Task prompt:
Below are entries with pictures among them; reproduce exactly, and only, the lines from the one containing "Task: Select the Long Range trim option" down to the one containing "The height and", without the pictures.

[[ Source data open ]]

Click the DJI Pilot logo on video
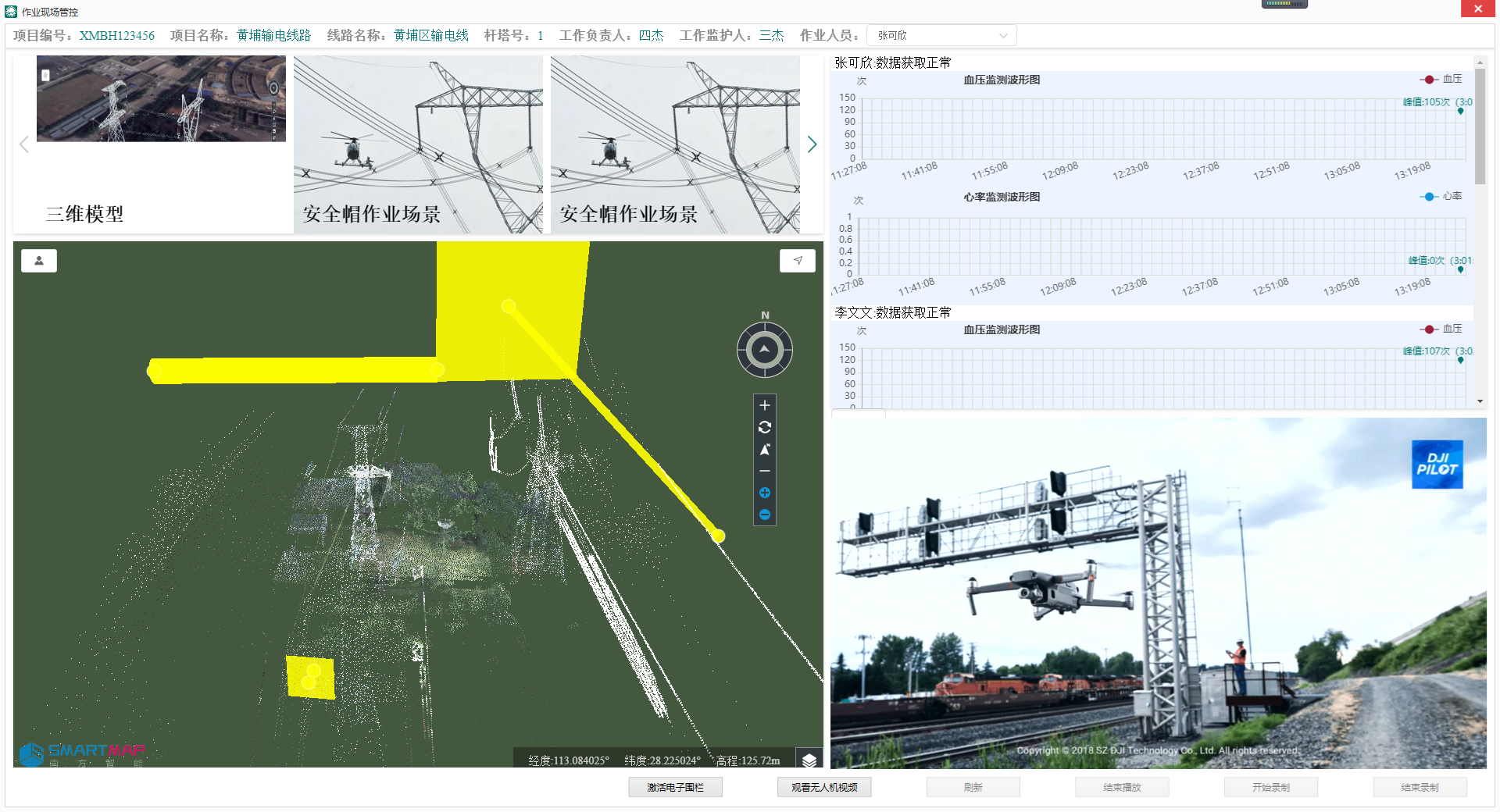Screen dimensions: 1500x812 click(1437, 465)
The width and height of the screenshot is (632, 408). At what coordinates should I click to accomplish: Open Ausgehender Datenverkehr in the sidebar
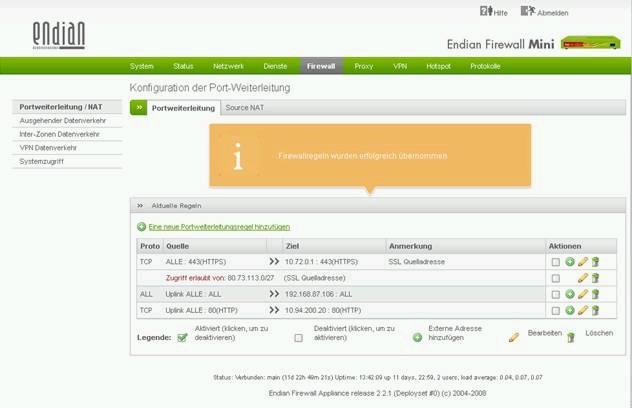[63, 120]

[[ Source data closed ]]
[[ Source data open ]]

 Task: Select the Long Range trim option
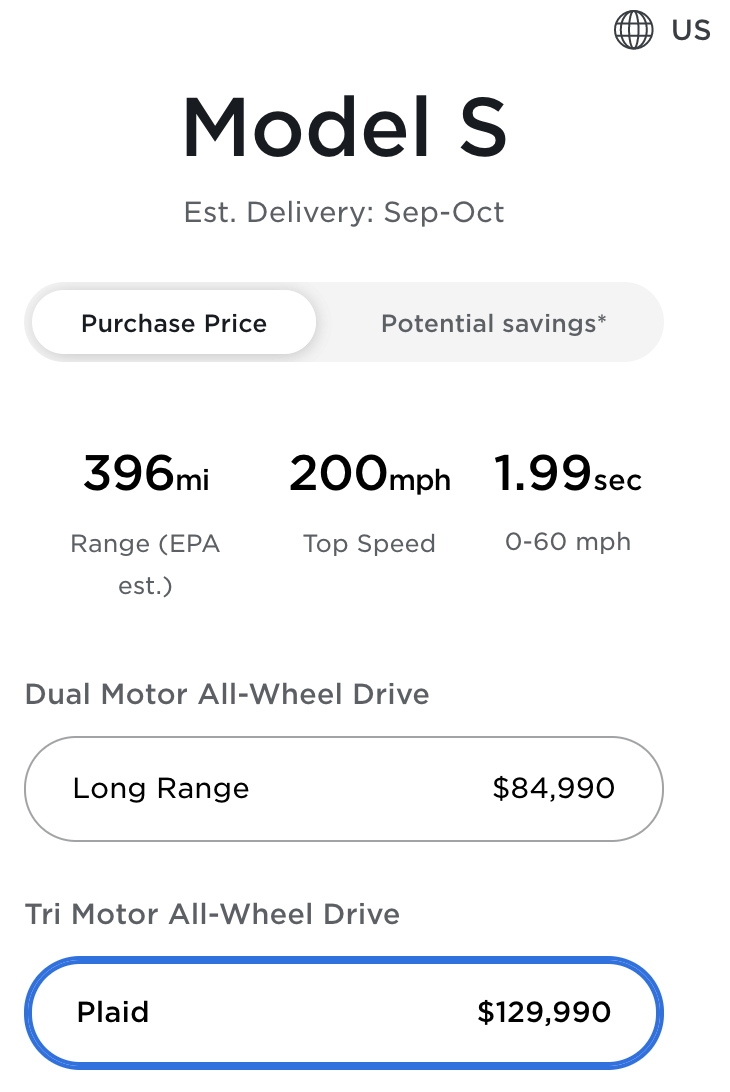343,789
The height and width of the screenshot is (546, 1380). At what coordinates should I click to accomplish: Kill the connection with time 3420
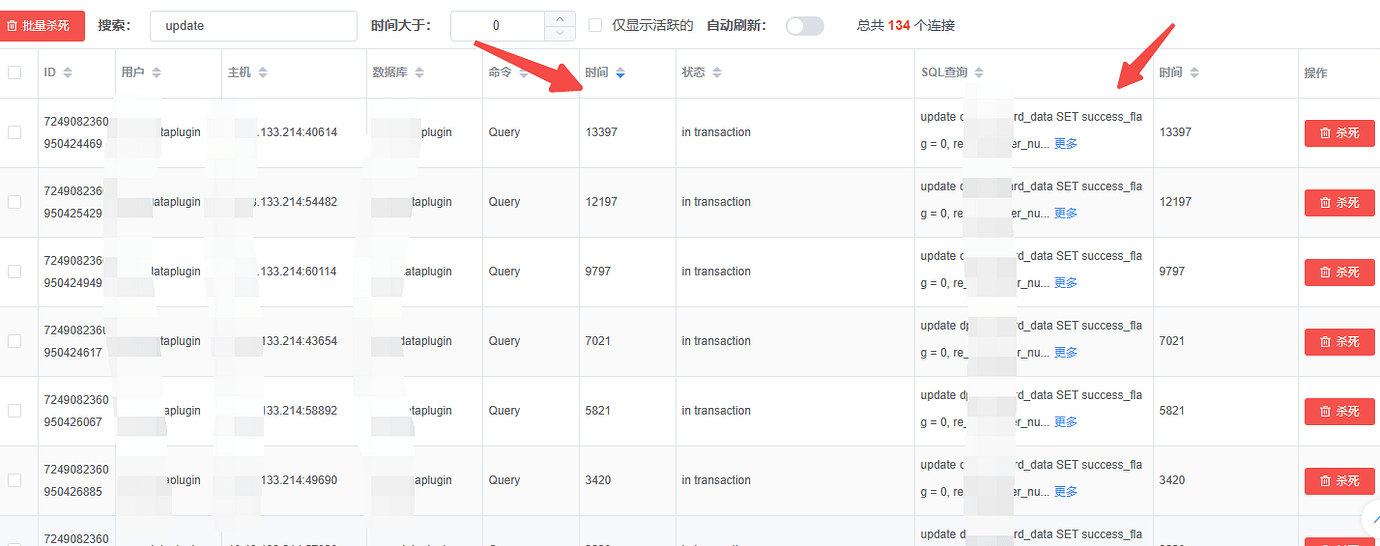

[[ Source data closed ]]

Solution:
 Task: Select the Long Range trim option
343,789
The height and width of the screenshot is (546, 1380). At what coordinates should I click to accomplish: Kill the connection with time 3420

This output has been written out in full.